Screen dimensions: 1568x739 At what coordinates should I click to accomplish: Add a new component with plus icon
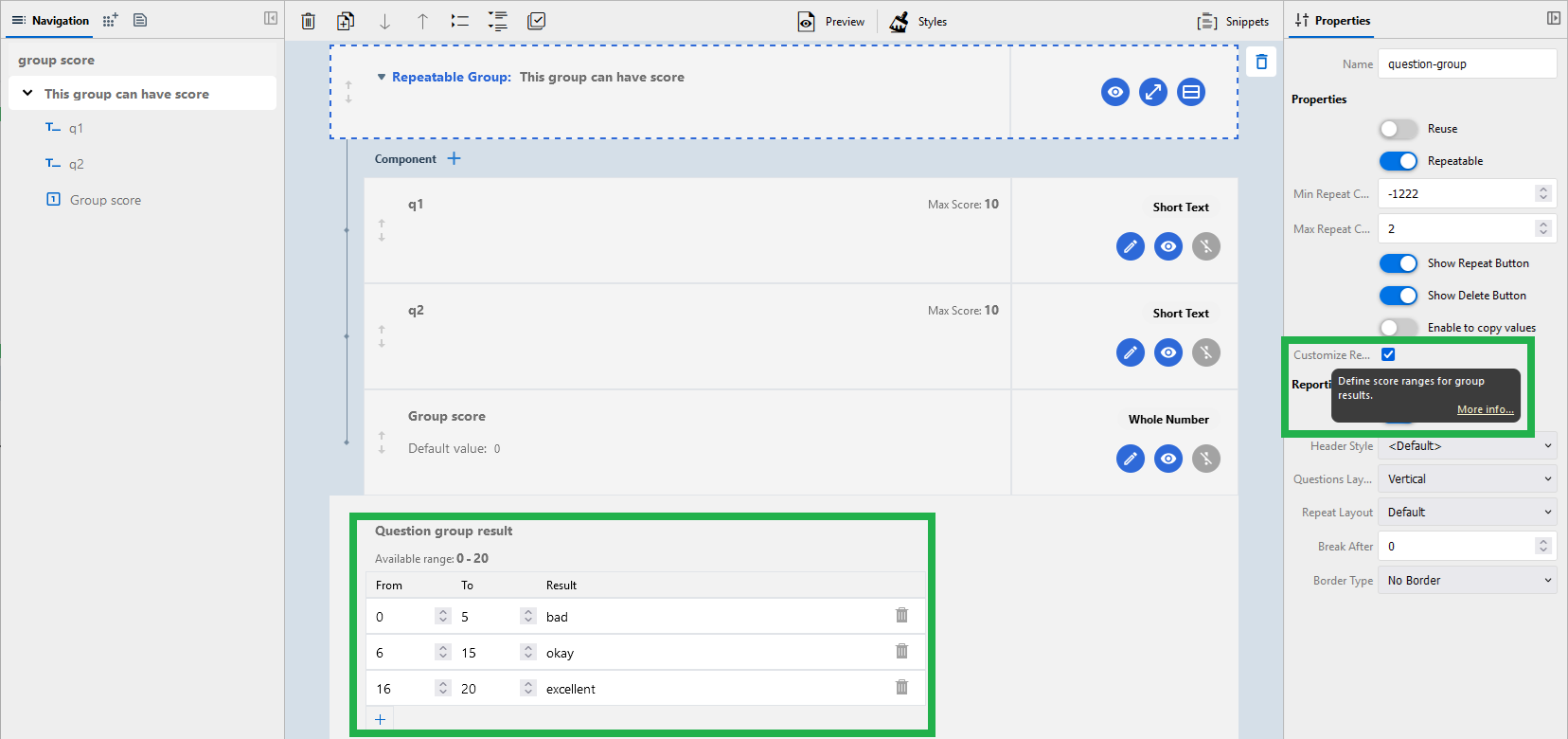(x=454, y=158)
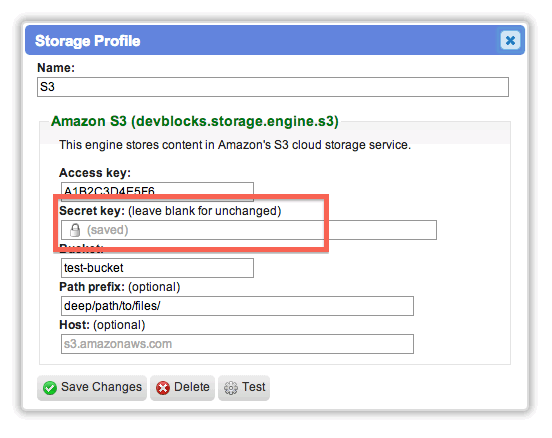The width and height of the screenshot is (552, 438).
Task: Click the Path prefix label
Action: [x=92, y=287]
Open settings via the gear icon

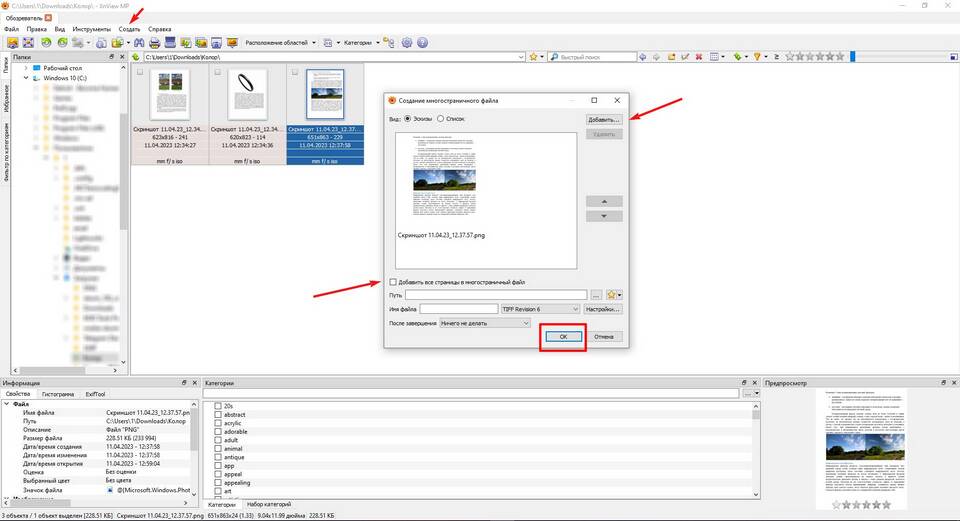[x=407, y=43]
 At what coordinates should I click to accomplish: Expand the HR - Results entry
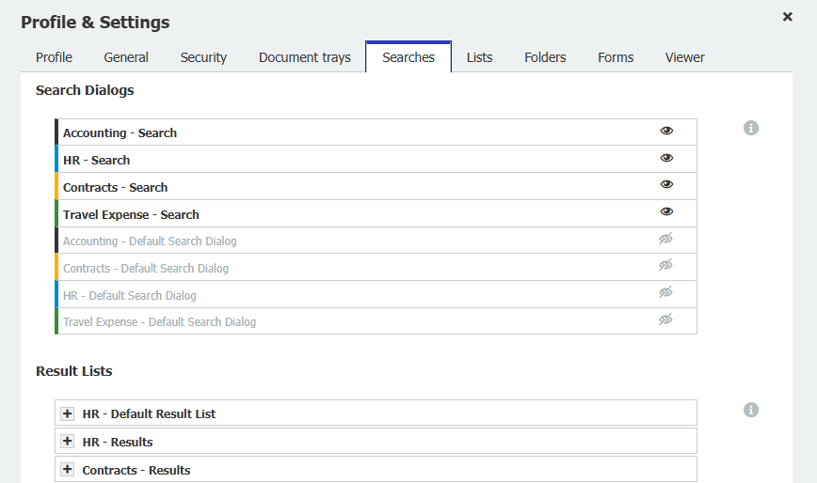click(67, 441)
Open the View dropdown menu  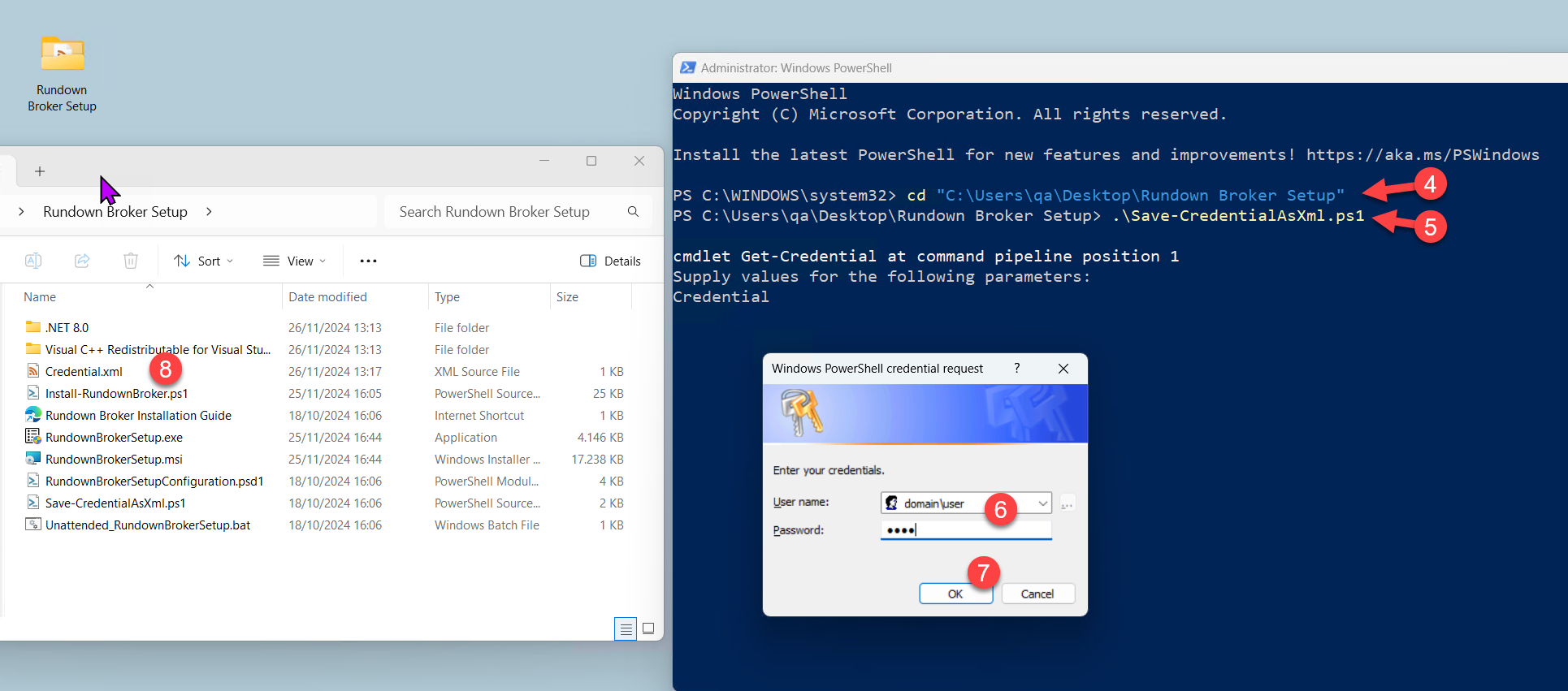point(294,261)
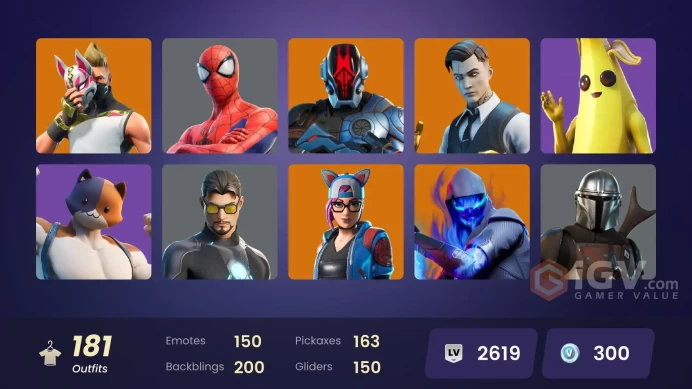Screen dimensions: 692x389
Task: Click the Emotes 150 stat
Action: pyautogui.click(x=214, y=341)
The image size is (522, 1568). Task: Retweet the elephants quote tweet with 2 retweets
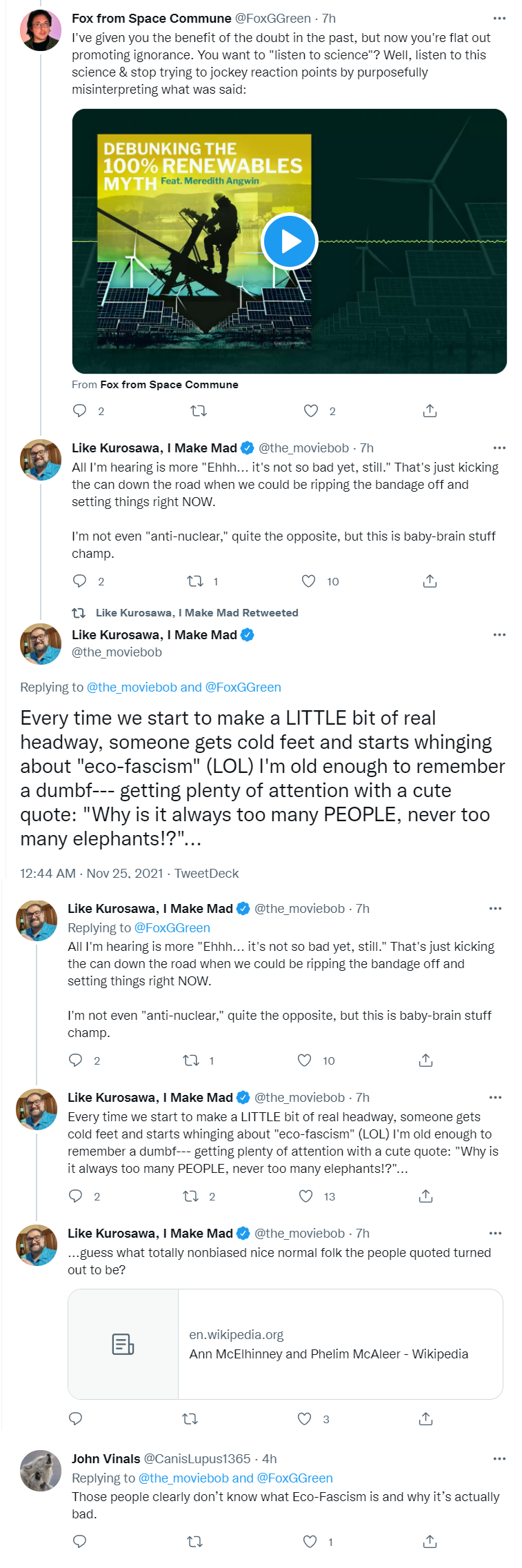coord(191,1196)
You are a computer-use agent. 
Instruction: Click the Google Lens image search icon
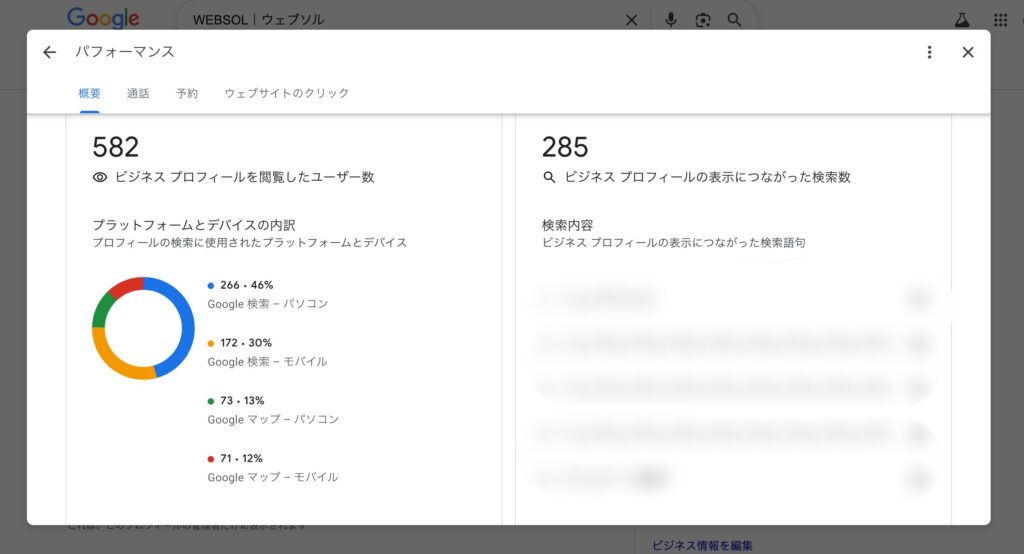pos(703,20)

- - - - - - -

■ Assignment: Reproduce exactly and only the lines from the one with "You are a computer-use agent." through the final line of the records above, inclusive. Pictures must be left out.

■ Response to the task:
You are a computer-use agent. 
Instruction: Click the Google Lens image search icon
pos(703,20)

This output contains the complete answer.